Required action:
Where does the word "panel" show up in the data? Please find each such line and copy it.

(Records shown Opens)

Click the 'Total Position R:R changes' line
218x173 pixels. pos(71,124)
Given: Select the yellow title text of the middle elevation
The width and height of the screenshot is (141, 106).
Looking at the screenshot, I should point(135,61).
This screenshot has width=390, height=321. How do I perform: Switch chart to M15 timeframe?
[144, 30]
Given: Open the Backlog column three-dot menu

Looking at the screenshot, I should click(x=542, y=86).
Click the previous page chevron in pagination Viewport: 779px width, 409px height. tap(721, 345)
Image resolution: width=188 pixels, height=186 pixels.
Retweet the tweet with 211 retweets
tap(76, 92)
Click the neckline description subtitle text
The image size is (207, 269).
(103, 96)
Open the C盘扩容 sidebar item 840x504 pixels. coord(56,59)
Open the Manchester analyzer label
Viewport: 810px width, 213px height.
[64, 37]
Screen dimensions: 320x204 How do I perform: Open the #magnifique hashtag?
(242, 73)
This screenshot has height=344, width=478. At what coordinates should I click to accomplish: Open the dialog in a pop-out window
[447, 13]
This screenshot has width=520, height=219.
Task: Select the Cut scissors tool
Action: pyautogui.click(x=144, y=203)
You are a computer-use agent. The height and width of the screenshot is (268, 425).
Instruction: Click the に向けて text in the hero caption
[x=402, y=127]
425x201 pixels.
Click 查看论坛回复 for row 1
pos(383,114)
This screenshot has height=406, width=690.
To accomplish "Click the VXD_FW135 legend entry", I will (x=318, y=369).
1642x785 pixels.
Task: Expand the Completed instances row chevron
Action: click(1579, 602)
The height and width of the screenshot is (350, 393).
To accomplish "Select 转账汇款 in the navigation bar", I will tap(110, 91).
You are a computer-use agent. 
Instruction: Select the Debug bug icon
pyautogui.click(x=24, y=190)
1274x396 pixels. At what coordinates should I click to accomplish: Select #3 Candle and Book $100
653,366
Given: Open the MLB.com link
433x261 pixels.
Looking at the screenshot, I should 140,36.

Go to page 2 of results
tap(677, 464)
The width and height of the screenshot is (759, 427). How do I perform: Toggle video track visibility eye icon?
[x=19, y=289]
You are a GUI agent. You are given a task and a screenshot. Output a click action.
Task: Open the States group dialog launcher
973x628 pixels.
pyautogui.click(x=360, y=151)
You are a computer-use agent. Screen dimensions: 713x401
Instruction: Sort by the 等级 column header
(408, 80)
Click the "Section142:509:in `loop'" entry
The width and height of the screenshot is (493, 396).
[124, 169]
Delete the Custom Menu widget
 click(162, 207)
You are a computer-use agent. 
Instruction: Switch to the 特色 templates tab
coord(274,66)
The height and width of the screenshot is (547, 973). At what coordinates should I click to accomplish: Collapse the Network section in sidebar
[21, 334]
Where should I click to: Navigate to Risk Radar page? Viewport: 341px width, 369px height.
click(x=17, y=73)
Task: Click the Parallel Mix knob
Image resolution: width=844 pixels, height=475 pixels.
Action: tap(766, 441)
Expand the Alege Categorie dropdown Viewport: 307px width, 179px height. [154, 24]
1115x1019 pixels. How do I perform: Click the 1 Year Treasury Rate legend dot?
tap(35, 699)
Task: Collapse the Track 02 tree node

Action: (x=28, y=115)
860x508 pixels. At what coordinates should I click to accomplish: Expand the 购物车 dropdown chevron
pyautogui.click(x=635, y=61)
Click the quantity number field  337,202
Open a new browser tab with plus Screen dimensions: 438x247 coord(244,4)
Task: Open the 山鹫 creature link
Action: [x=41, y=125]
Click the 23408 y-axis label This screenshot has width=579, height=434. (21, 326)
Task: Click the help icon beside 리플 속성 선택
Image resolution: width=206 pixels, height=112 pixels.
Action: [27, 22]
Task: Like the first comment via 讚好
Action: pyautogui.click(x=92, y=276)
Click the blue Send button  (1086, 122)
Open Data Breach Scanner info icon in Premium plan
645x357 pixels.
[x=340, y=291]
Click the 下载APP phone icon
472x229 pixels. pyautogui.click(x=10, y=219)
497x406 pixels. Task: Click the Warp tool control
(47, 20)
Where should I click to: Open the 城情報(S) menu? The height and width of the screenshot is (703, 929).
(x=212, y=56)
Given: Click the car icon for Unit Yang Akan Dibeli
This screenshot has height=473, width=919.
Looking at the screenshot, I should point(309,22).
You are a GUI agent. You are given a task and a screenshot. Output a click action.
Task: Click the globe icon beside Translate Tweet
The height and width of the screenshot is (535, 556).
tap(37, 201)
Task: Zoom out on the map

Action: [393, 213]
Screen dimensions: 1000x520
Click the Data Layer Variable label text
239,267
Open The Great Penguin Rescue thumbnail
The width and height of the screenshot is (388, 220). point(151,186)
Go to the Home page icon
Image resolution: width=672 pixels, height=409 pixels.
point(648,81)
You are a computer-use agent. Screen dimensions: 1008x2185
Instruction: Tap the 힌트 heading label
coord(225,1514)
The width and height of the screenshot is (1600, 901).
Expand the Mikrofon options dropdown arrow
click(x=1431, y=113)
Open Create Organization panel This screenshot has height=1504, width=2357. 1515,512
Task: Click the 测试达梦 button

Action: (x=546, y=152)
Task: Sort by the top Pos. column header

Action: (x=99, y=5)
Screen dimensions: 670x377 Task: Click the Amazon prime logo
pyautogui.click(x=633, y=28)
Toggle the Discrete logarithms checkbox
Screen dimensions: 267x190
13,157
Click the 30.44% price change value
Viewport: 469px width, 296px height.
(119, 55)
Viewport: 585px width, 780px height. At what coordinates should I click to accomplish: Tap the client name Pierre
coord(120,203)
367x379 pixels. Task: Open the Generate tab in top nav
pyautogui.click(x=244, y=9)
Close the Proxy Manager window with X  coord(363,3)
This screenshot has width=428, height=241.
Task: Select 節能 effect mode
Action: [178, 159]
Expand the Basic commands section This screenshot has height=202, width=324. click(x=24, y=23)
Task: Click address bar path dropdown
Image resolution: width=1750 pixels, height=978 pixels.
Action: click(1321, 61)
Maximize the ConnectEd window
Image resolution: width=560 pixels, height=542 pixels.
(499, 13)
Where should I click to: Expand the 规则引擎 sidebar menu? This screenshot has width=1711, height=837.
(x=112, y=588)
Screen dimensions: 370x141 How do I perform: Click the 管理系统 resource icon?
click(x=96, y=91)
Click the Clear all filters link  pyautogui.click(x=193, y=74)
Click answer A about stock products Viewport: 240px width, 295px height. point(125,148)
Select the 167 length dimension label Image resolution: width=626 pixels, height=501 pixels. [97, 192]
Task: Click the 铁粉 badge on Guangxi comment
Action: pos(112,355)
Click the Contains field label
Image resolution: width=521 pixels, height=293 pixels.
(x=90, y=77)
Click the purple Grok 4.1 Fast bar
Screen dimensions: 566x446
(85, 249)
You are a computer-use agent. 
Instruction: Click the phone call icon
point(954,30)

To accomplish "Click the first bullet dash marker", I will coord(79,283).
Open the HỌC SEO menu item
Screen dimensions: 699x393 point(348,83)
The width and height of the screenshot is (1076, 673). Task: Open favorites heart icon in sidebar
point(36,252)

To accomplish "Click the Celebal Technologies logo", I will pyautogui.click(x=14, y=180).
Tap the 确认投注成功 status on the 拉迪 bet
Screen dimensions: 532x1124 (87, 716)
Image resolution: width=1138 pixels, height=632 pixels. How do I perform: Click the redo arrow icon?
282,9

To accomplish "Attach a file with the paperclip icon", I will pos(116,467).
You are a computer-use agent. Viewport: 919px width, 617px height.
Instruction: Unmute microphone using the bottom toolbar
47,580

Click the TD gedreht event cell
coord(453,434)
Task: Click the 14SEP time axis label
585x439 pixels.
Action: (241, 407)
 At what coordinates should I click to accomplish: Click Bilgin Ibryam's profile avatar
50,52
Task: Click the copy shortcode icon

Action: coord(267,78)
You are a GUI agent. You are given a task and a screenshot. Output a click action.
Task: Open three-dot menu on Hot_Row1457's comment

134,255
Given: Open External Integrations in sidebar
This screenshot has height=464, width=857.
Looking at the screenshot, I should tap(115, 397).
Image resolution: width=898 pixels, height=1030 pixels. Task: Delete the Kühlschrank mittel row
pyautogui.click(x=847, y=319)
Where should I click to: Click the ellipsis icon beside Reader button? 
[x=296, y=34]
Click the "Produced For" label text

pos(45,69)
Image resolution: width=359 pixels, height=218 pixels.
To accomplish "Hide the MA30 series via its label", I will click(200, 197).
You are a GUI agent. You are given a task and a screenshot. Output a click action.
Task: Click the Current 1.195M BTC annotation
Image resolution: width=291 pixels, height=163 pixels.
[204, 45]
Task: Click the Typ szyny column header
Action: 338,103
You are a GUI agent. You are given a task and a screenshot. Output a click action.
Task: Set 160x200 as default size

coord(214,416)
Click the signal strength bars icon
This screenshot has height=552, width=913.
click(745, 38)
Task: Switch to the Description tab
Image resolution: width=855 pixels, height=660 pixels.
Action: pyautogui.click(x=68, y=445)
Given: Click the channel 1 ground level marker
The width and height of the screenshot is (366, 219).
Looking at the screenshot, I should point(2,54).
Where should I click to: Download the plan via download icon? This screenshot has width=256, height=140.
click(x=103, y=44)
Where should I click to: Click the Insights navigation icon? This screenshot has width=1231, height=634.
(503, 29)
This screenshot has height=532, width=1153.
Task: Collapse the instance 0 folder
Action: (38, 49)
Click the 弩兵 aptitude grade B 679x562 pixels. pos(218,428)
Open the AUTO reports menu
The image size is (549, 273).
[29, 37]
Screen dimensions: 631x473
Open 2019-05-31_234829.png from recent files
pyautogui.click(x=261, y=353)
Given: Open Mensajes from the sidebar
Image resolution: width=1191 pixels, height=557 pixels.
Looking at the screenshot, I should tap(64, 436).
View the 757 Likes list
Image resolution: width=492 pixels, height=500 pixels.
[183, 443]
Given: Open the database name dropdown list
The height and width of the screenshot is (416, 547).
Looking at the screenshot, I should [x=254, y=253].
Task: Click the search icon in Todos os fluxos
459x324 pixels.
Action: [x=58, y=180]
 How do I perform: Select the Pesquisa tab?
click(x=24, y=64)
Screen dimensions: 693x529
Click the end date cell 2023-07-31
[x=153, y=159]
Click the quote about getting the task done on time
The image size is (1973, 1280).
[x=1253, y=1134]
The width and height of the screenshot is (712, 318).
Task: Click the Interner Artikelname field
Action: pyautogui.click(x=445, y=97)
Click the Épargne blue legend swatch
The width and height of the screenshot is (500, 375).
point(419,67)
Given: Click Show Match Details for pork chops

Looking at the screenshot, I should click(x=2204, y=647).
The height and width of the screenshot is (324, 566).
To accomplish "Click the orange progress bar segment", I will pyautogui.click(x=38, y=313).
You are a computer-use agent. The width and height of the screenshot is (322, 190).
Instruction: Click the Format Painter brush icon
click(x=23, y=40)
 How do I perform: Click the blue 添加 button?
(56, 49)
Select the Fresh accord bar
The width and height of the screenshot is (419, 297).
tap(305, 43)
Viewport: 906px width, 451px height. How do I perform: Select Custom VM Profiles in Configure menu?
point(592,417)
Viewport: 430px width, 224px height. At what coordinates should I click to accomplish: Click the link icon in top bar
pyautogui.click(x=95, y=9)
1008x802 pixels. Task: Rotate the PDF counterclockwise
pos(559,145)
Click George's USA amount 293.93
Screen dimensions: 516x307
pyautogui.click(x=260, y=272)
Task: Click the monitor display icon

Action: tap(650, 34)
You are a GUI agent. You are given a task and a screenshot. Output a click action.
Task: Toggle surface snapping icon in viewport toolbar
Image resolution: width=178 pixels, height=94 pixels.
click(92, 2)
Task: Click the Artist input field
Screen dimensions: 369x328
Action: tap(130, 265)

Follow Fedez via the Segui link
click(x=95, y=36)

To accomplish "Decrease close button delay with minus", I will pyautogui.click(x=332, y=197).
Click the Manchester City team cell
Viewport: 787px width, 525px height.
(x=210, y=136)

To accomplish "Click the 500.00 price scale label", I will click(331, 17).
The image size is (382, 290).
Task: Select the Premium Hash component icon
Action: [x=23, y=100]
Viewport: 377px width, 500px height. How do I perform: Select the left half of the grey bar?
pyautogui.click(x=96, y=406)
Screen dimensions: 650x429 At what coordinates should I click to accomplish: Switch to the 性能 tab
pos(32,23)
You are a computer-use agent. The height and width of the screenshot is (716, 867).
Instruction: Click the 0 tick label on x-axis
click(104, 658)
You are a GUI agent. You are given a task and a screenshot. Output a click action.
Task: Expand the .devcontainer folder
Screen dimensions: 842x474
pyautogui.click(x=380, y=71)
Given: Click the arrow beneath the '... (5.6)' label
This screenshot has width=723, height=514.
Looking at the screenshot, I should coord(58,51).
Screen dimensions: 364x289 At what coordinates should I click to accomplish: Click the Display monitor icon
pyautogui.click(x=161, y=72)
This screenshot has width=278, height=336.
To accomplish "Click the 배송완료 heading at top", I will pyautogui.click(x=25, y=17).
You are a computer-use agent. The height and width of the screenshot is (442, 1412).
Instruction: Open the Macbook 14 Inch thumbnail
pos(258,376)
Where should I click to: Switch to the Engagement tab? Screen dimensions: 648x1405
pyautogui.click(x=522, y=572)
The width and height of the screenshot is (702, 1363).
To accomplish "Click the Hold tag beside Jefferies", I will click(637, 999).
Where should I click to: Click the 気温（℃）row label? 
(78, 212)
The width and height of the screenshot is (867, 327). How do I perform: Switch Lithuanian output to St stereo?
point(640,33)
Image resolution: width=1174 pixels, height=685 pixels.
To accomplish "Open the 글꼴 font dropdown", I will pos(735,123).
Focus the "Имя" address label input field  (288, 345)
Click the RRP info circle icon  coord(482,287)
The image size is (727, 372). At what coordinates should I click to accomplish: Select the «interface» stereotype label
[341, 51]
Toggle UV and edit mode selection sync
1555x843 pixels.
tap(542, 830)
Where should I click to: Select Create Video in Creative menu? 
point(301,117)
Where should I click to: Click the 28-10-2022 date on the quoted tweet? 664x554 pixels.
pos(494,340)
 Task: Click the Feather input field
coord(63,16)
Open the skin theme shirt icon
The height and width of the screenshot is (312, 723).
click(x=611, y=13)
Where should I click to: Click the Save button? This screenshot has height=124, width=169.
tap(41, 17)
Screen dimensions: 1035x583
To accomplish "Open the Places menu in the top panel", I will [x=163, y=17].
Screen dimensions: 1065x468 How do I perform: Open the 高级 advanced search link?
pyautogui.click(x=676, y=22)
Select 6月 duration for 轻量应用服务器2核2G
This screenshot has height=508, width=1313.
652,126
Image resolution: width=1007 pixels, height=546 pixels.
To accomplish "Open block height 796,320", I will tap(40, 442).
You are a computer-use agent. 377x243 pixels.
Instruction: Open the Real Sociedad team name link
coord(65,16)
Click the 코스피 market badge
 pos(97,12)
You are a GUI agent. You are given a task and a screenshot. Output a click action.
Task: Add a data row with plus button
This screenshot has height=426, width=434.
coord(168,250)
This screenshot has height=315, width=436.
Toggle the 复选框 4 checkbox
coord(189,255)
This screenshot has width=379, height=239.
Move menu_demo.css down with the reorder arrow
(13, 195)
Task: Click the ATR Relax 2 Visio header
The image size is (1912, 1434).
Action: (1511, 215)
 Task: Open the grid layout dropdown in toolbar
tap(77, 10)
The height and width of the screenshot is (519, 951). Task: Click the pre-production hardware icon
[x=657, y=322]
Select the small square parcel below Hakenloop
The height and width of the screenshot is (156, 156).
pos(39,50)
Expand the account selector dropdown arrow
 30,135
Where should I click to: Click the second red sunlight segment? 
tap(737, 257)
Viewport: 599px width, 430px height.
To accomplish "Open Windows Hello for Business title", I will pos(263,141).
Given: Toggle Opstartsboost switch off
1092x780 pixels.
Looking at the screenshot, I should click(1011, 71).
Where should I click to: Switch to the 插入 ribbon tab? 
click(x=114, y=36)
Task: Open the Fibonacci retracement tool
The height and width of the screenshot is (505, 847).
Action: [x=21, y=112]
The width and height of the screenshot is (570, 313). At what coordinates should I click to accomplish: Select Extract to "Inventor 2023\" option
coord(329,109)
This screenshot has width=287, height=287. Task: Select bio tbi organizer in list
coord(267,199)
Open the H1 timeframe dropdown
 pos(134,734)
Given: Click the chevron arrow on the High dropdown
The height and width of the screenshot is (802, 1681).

(Records shown Closes)

Answer to the exercise:
Open Create Organization panel This screenshot has height=1504, width=2357. 1515,512
To accomplish "Open the Places menu in the top panel", I will [x=163, y=17].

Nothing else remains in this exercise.